→ The exercise:
Convert the rows into a Markdown table with the columns Row and Text, starting at the line that contains "You are a GUI" and continuing through the last line of the rows, both included. Leave out blank lines and pictures.

>> begin Data in this exercise

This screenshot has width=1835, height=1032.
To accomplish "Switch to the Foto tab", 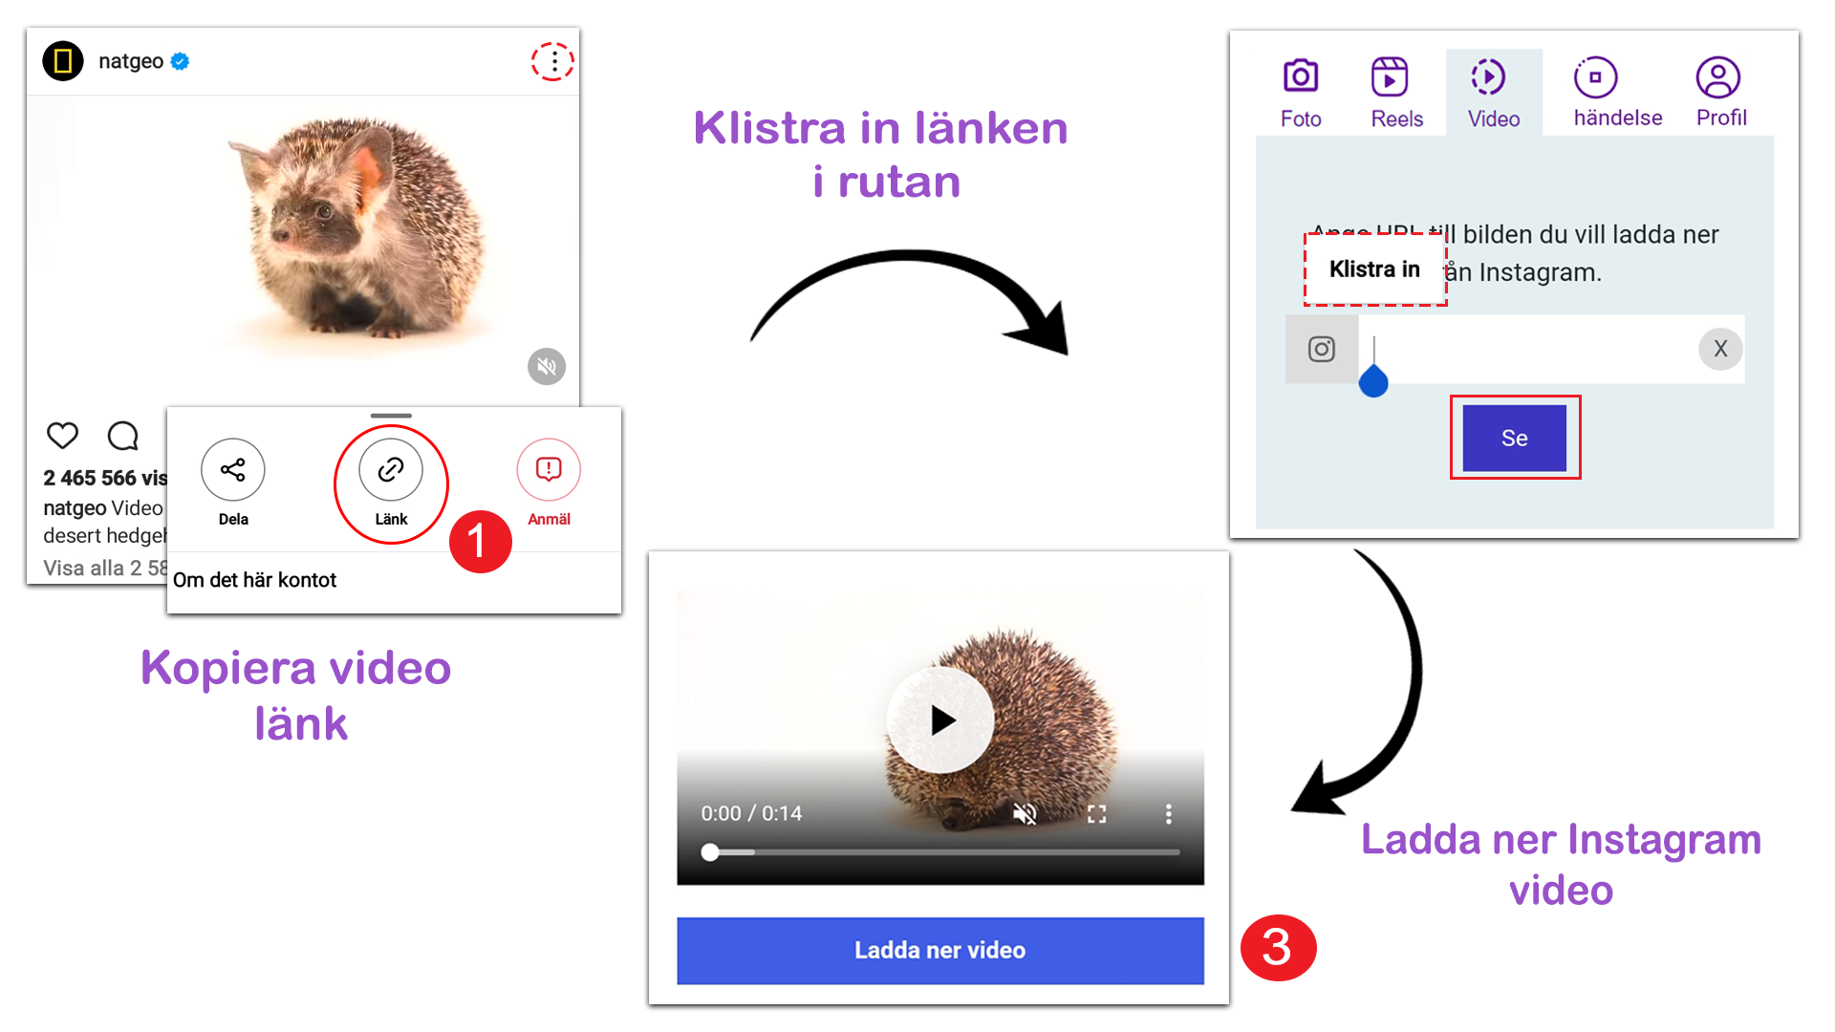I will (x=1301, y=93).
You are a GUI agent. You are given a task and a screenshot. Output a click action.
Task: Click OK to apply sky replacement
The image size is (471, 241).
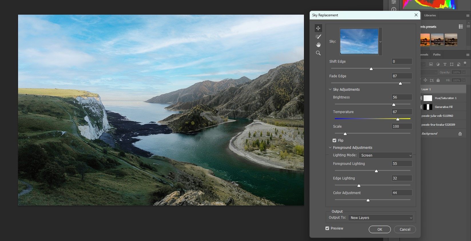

>> end Data in this exercise

→ The reply:
| Row | Text |
|---|---|
| 1 | You are a GUI agent. You are given a task and a screenshot. Output a click action. |
| 2 | Task: Click OK to apply sky replacement |
| 3 | The image size is (471, 241). |